Furthermore, Iqbal understood the significance of zakat (obligatory charity) as a weapon for economic redistribution. He saw zakat as a foundation of Islamic economics capable of bridging the rich-poor divide. An efficient and transparent zakat system has the potential to significantly reduce poverty and promote social mobility in Pakistan.

Another important feature of Iqbal’s economic philosophy is his emphasis on self-sufficiency. He fiercely opposed colonialism’s exploitation of resources and called for the creation of a self-sufficient economy. In his poetry “Jawab-e-Shikwa” (The Answer to the Complaint), he condemns the dependence on foreign forces – A nation is truly Muslim where there is self-reliance”. This aligns with Pakistan’s goal to diversify its economy, reduce reliance on imports, and explore local resources for long-term growth.

Iqbal also understood the role of science and technology in economic progress. He stated that in order to succeed in today’s world, Muslims must embrace scientific breakthroughs. In his poem “Tarana-e-Milli” (National Anthem), he urges Muslims to: (ilm o fan mein ho taraqqi doam) – May there be continuous progress in knowledge and technology”. This is consistent with Pakistan’s need to invest in education, R&D, and technology infrastructure to attain economic competitiveness.

Also Read: Taking the Lead: Embracing Iqbal’s Vision for Tomorrow

However, translating Iqbal’s philosophical ideas into practical economic policies requires careful consideration. Implementing an Islamic economic system necessitates navigating complex issues like the role of the state in economic activity, the regulation of financial institutions, and the management of natural resources.

Pakistan’s current economic challenges – including high inflation, unemployment, and external debt – necessitate a multi-pronged approach. Lessons from Iqbal’s philosophy can provide valuable guidance. Promoting individual initiative, fostering social responsibility, and implementing a robust zakat system can contribute to a more equitable distribution of wealth. Investing in education, science & technology, and infrastructure development can pave the way for self-reliance and long-term economic growth.

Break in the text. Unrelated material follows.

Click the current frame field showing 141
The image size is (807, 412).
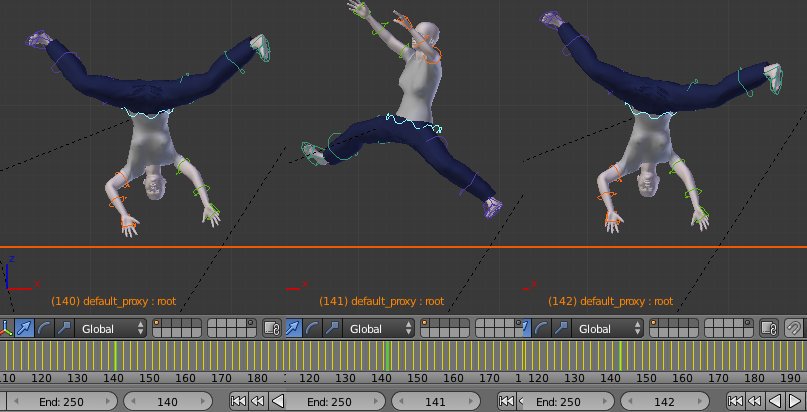tap(435, 401)
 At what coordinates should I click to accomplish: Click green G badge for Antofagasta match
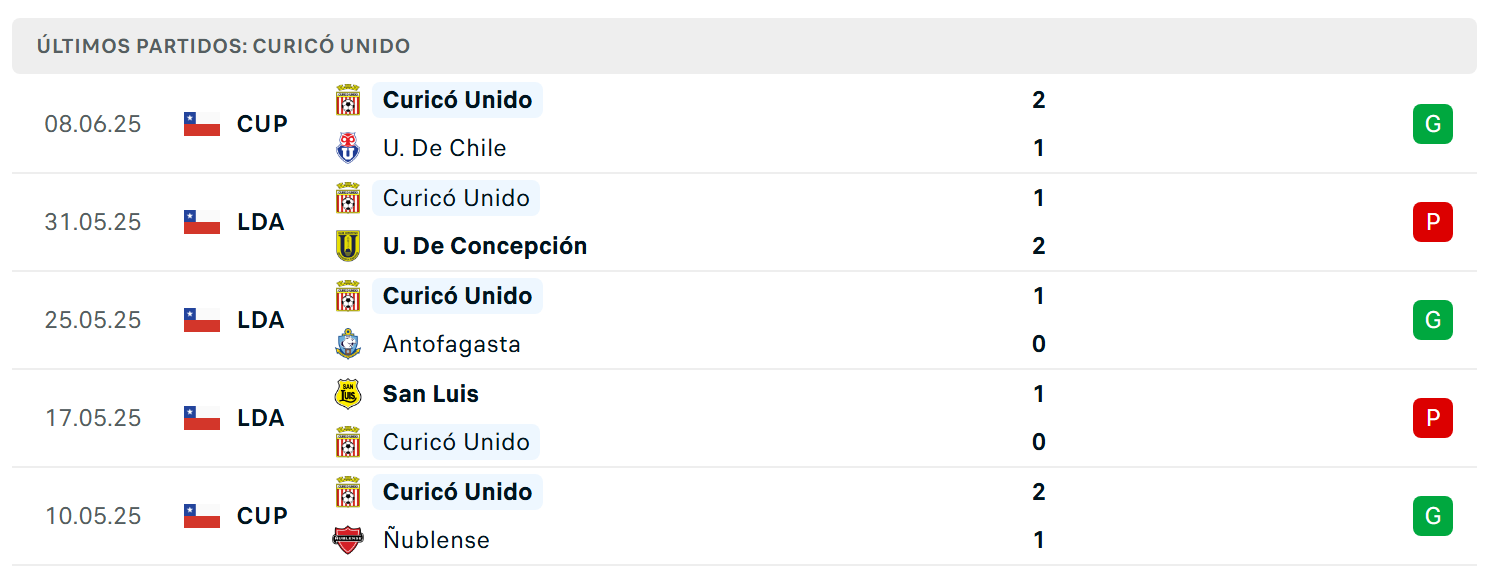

Celebrating Allama Iqbal Day is more than just a commemoration. It is an opportunity to re-evaluate his enduring economic philosophy and identify its relevance to Pakistan’s contemporary challenges. By drawing inspiration from Iqbal’s vision of a just, prosperous, and independent Pakistan, the nation can chart a course towards a brighter economic future.  Iqbal Day is a call to action to revive his spirit of self-belief, hard work, and striving for collective betterment – values that remain as relevant today as they were during his lifetime.

The opinions shared in this article reflect the author’s personal views and do not necessarily align with the institution’s official stance.